Anfang diesen Jahres wollte ich ein Buch bei einem Indischen Verlag bestellen. Als ich über den PayPal-Link auf der Verlagsseite bezahlen wollte, erhielt ich die Nachricht, das PayPal keinen Geldverkehr mit Indien mehr erlaube. Einfach so. Ohne irgendeine Begründung.

In der Diskussion um Google Streetview hat mich ein Argument besonders erstaunt: gegen Menschen, die ihre Häuser nicht für Googles Datenbank zur Verfügung stellen wollen, steht der Vorwurf, die seien “für Zensur”, gegen “die Freiheit des Internet” und ähnlich harte Anschuldigungen.

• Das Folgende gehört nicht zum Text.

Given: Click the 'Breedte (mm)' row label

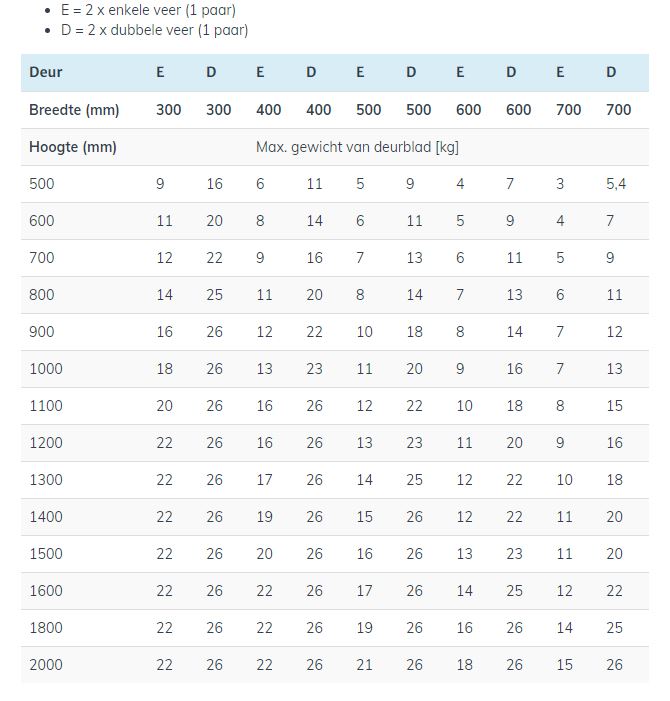Looking at the screenshot, I should tap(74, 110).
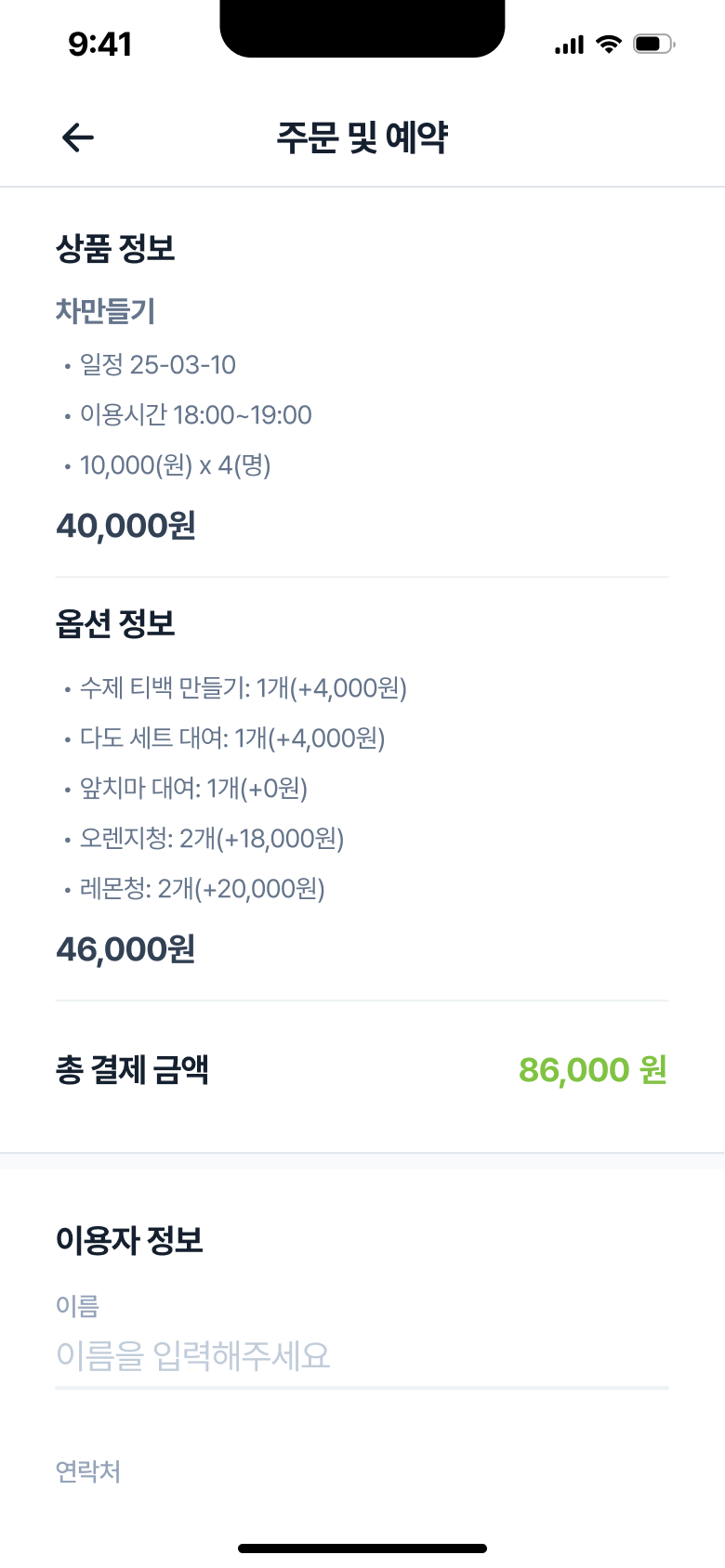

Die Wahrheit ist: Google, Facebook, Amazon, Ebay sind Wirtschaftsunternehmen. Der Umgang von Amazon und Ebay mit Wikileaks zeigt, welche Art von frei diese Firmen tatsächlich verkörpern: es ist frei wie in Freibier – und mit Freiheit hat es nichts zu tun, dass viele, bequeme Dienstleistungen von diesen Firmen scheinbar nichts kosten.

Es geht mir nicht um die Frage, inwieweit die Veröffentlichungen von Wikileaks schützenswert oder zu verdammen sind. Eine ethische oder politische Diskussion führen Amazon und Ebay nämlich nicht. Sie berufen sich auf ihre Allgemeinen Geschäftsbedignungen, die Wikileaks objektiv gebrochen hat.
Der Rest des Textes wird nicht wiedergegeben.